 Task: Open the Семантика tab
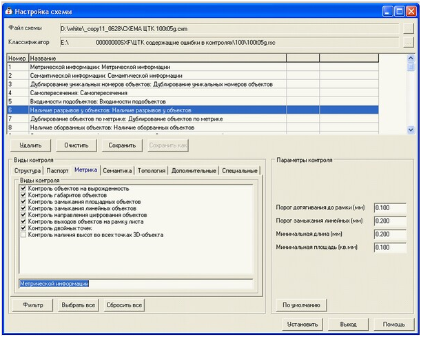117,170
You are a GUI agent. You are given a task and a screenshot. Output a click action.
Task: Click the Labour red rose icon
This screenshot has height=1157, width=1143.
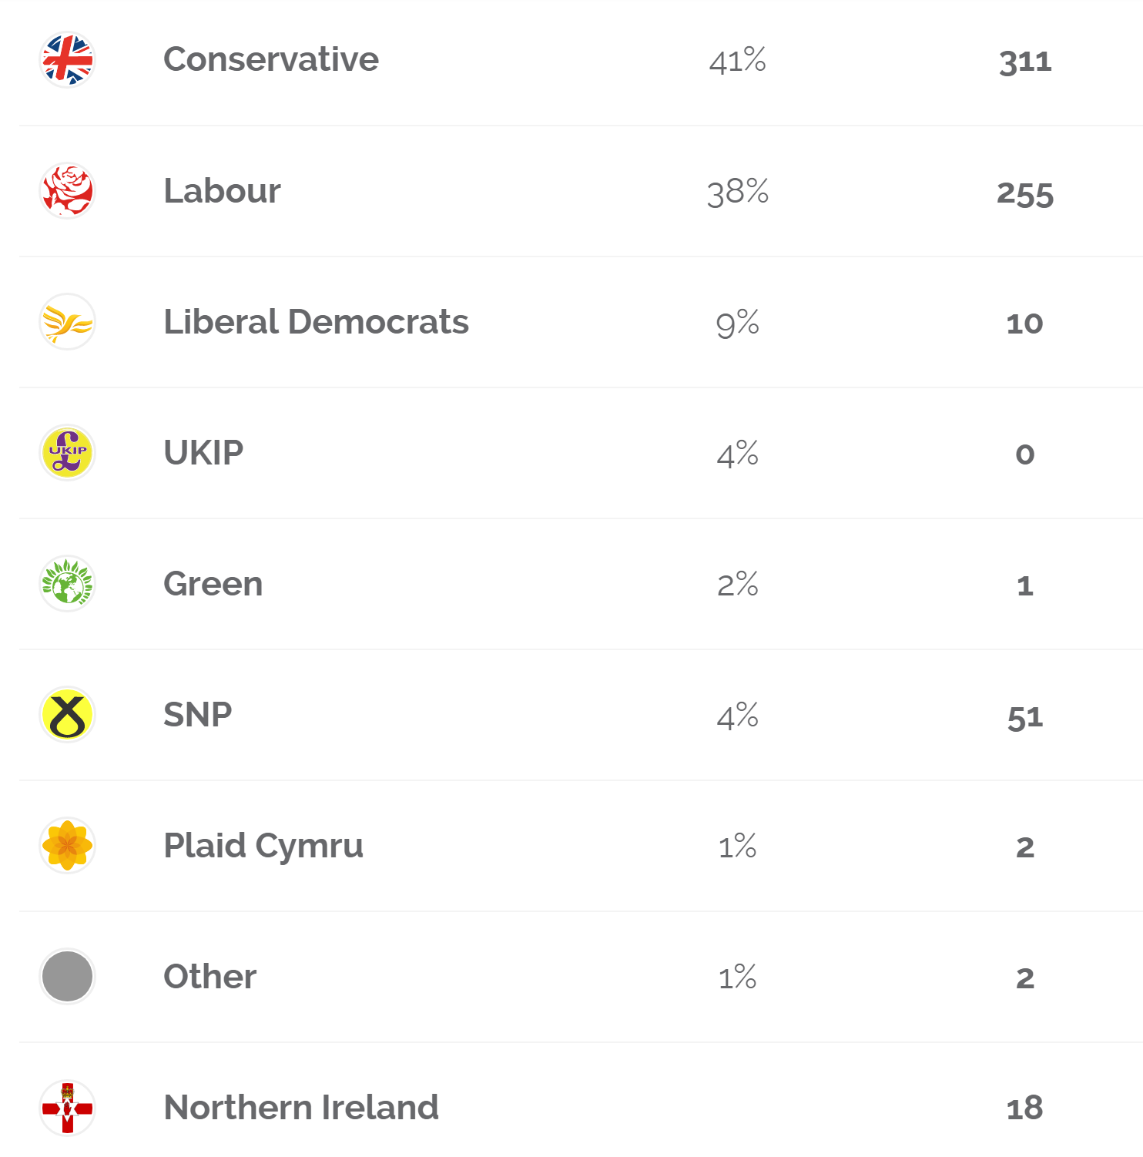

■ ■ ■ ■ ■ ■ ■

### TASK REQUIREMENTS:
With the images left out, set down every entry exactly.

### RESPONSE BOX:
 Task: Open the Семантика tab
117,170
You are a GUI agent. You are given a task and a screenshot. Output a click action.
Task: Click the Labour red rose icon
This screenshot has height=1157, width=1143.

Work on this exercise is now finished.